Please find installation instructions in INSTALL.md. It includes system requirement, installation guide, and dataset preperation.

Quick Start

Run evaluate_vq2d_one_query.py with our release checkpoint to quickly see the result.

    python evaluate_vq2d_one_query.py \
        model.config_path=$PWD/checkpoint/train_log/slurm_8gpus_4nodes_cocoformer/output/config.yaml \
        model.checkpoint_path=$PWD/checkpoint/train_log/slurm_8gpus_4nodes_cocoformer/output/model_0064999.pth \
        data.split=val logging.visualize=True logging.save_dir=$PWD/visualizations

Bibtex

Our CVPR22 Challenge report is available on arXiv.

@article{xu2022negative,
  title={Negative Frames Matter in Egocentric Visual Query 2D Localization},
  author={Xu, Mengmeng and Fu, Cheng-Yang and Li, Yanghao and Ghanem, Bernard and Perez-Rua, Juan-Manuel and Xiang, Tao},
  journal={arXiv preprint arXiv:2208.01949},
  year={2022}
}

Our ECCV22 Challenge report is available on arXiv.

@article{xu2022where,
  doi = {10.48550/ARXIV.2211.10528},
  url = {https://arxiv.org/abs/2211.10528},
  author = {Xu, Mengmeng and Li, Yanghao and Fu, Cheng-Yang and Ghanem, Bernard and Xiang, Tao and Perez-Rua, Juan-Manuel},
  title = {Where is my Wallet?
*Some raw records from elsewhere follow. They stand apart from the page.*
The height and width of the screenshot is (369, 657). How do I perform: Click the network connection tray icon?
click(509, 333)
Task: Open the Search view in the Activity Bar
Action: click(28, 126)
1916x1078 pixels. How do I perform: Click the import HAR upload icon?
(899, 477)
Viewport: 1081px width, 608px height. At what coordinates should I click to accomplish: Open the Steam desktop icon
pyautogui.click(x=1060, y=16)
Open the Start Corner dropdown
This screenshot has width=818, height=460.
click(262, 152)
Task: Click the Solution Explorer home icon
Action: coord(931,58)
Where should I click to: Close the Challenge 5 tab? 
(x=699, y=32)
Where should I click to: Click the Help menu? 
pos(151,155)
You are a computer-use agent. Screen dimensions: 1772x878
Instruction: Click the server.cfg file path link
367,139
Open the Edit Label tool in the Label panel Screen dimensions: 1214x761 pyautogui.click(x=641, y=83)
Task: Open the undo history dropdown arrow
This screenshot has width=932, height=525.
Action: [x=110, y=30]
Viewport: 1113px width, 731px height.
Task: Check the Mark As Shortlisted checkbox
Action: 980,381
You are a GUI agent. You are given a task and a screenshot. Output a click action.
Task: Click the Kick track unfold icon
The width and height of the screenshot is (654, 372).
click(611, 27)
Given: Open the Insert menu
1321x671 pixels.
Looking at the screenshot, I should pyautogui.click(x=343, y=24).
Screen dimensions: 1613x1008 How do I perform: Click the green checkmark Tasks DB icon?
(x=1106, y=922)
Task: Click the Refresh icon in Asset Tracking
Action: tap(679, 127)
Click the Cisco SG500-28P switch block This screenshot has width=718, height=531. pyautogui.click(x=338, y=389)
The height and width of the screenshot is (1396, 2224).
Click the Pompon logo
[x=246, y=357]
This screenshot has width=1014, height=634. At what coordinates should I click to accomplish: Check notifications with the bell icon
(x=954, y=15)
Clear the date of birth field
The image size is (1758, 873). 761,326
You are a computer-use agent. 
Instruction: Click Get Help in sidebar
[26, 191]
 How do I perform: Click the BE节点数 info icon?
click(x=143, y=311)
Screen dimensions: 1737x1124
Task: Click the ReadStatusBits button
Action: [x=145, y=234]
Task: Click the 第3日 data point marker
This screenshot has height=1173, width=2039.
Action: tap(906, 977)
Modeling Object Proposal Sets for Egocentric Visual Query Localization},  
  journal={arXiv preprint arXiv:2211.10528},
  year={2022}
}

License

Improved Baseline for Visual Queries 2D Localization is released under the MIT license.

Acknowledgements

This codebase relies on detectron2, Ego4d, and episodic-memory repositories.